Едва сойдя с корабля, император выступил с пением сразу же в Кассиопее, первом греческом городе на его пути, а потом объехал одно за другим все состязания. По такому случаю было решено совместить в один год все главные игры и провести, вопреки обычаю, музыкальные состязания даже в Олимпии. Снискав, как и ожидалось, оглушительный успех, Нерон пожелал принять участие и в конных ристаниях, однако здесь его постигла неудача: на всем скаку выброшенный из колесницы, он сошел с арены. Олимпия замерла в ужасе, но все обошлось — незадачливый атлет был награжден еще одним венком и успокоился. Он продолжал с азартом присутствовать на состязаниях по борьбе, сидел на земле между судьями и если какая-то пара отходила, на его взгляд, слишком далеко, вскакивал и своими руками толкал ее на место.

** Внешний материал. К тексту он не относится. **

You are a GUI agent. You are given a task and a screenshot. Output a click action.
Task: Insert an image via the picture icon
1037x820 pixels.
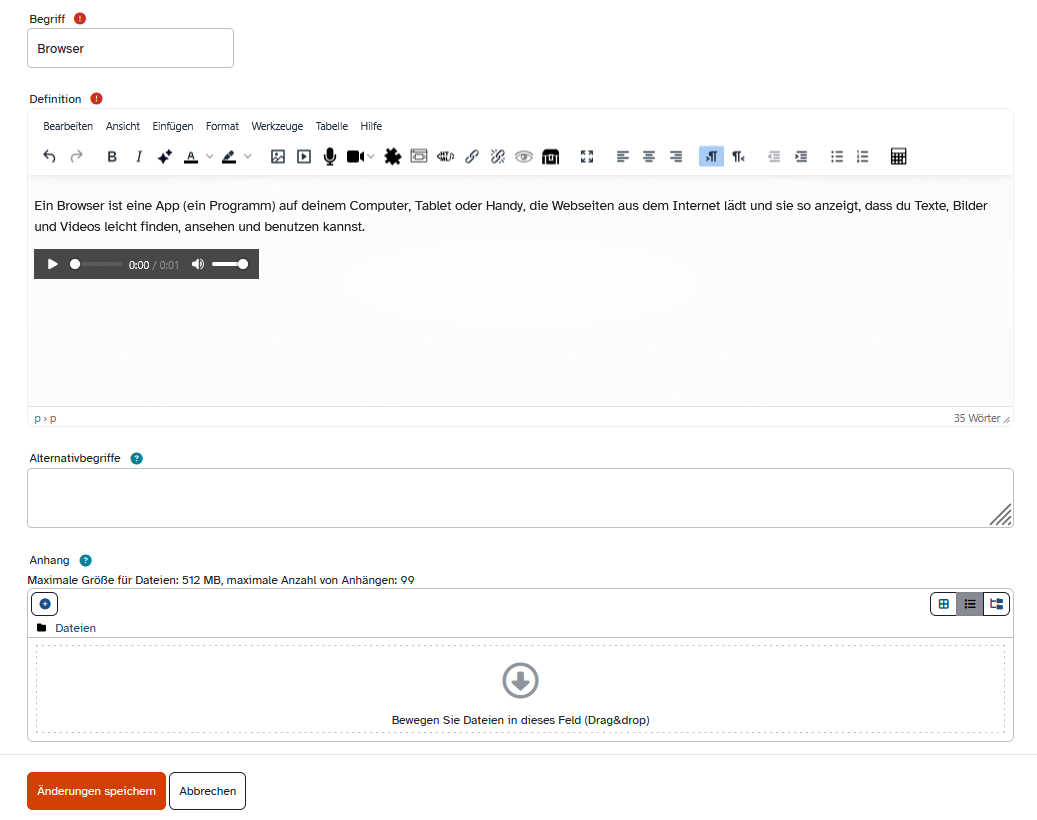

Сохранилось предание, что во время выступления Нерона в Дельфах туда приезжал и Аммоний с учениками, так что шестнадцатилетний Плутарх мог воочию видеть и оценить разносторонние дарования «актера на троне». Еще дома в Херонее, а затем в Афинах он немало слышал о странных причудах властителя, окружившего себя кифаредами и гладиаторами, одному из которых он даже поручил управлять государством на время своего отсутствия. Из Рима доходили зловещие слухи о неожиданной и безвременной гибели матери, жены и малолетнего пасынка императора. О том, как он, последний в знатнейшем роду Клавдиев, ведущем как будто бы начало от древних сабинских царей, прямо-таки ненавидит старинную аристократию, заставляет нобилей сражаться друг с другом как гладиаторов и плясать с шестом в руках на канате, как посылает намек-приказ умереть своим лучшим друзьям из изысканных провинциалов и те вскрывают себе вены в теплой ванне. В окружении Плутарха внимали всему этому довольно равнодушно, их волновало только одно — отношение императора к грекам.

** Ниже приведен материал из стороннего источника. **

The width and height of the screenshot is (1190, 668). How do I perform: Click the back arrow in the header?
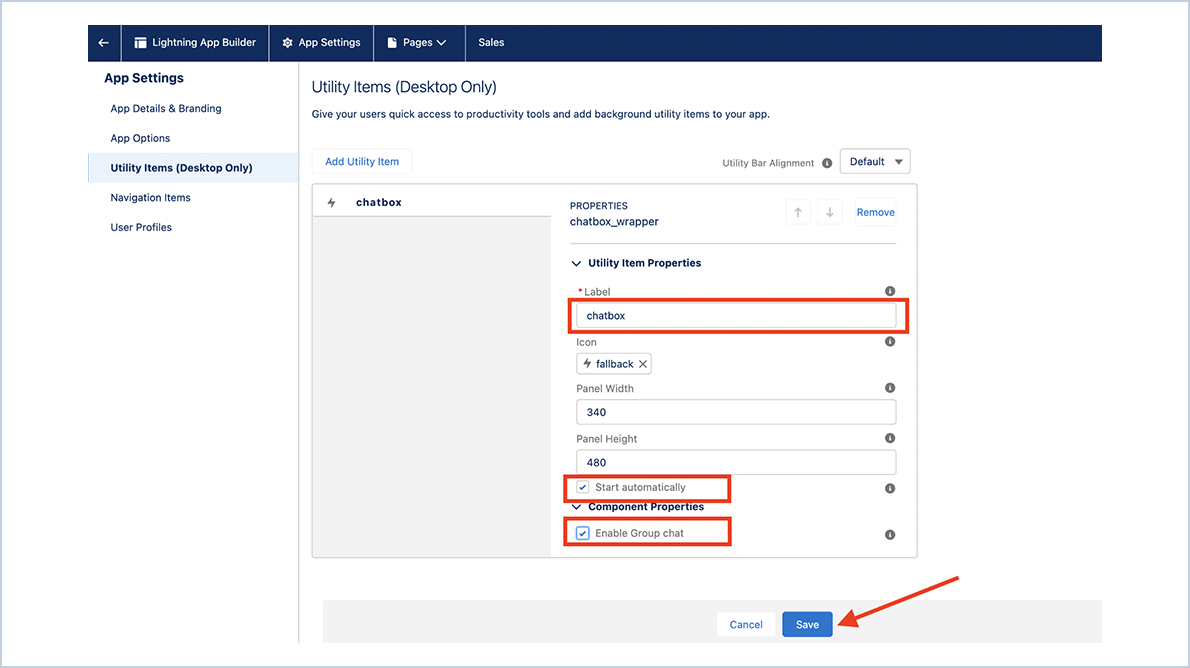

Обывателям провинции Ахайя не было дела до беспощадной борьбы между Нероном и старинной аристократией, утратившей власть с падением Республики, но, видимо, от этих нобилей греки сами немало натерпелись. Им казалось также совершенно естественным, как писал об этом впоследствии Плутарх, что «если цари любят музыку, их царствование производит множество музыкантов, если ученость — расцветают науки, если любят борцовские состязания — умножается число атлетов». Вызывало понимание и то, что император, влюбившись в вольноотпущенницу Акте, даже хотел было на ней жениться, а также то, что одарил дворцами триумфаторов кифареда Менекрата и гладиатора Спикула. С особенным же одобрением в Ахайе воспринималось то, что в Риме были учреждены Неронии — пятилетние состязания по греческому образцу, из трех отделений — музыкального, гимнастического и конного. По приказу императора на эти Нерониях, вопреки римским обычаям, должны были присутствовать даже весталки, в состязаниях участвовали достойнейшие из граждан, а сам он исполнял, спустившись в орхестру, свои любимые произведения. И грекам хотелось надеяться, что если уж новым римским властителям так нравятся эллинские обычаи, то частица внимания достанется и им, прямым наследникам их великой культуры, что есть основания рассчитывать на какие-то милости и послабления.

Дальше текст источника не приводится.